### About this task
What you should end up with is an exact copy of the lines from the one holding "Given: Click the" through the last line of the entries below, both included, and nothing else; leave every picture out.

### Material shown
========================================================================

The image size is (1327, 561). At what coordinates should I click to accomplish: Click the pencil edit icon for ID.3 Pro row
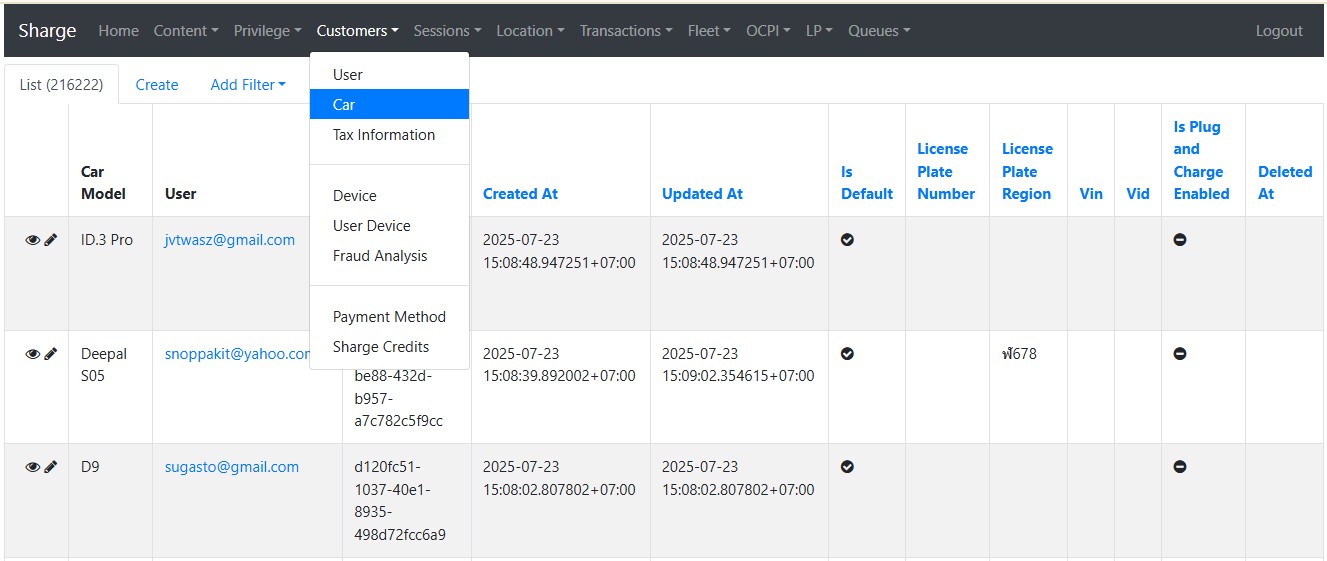click(x=51, y=240)
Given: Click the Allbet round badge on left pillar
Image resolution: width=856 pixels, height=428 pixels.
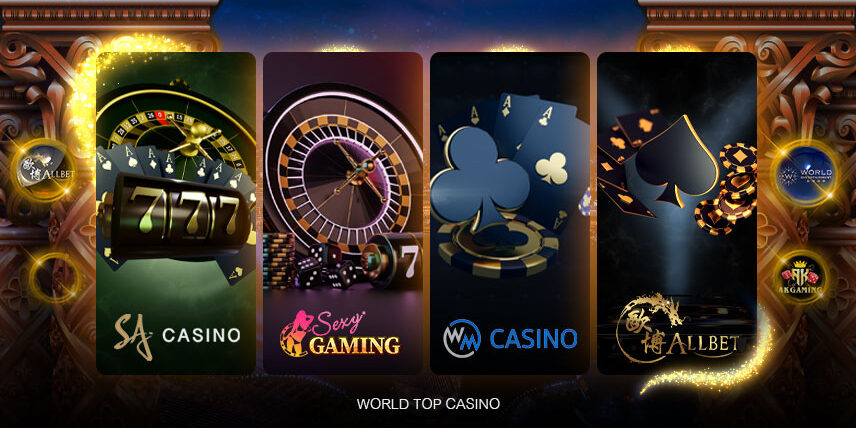Looking at the screenshot, I should point(45,170).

========================================================================

### Written response
Given: Click the Allbet round badge on left pillar
Image resolution: width=856 pixels, height=428 pixels.
Looking at the screenshot, I should point(45,170).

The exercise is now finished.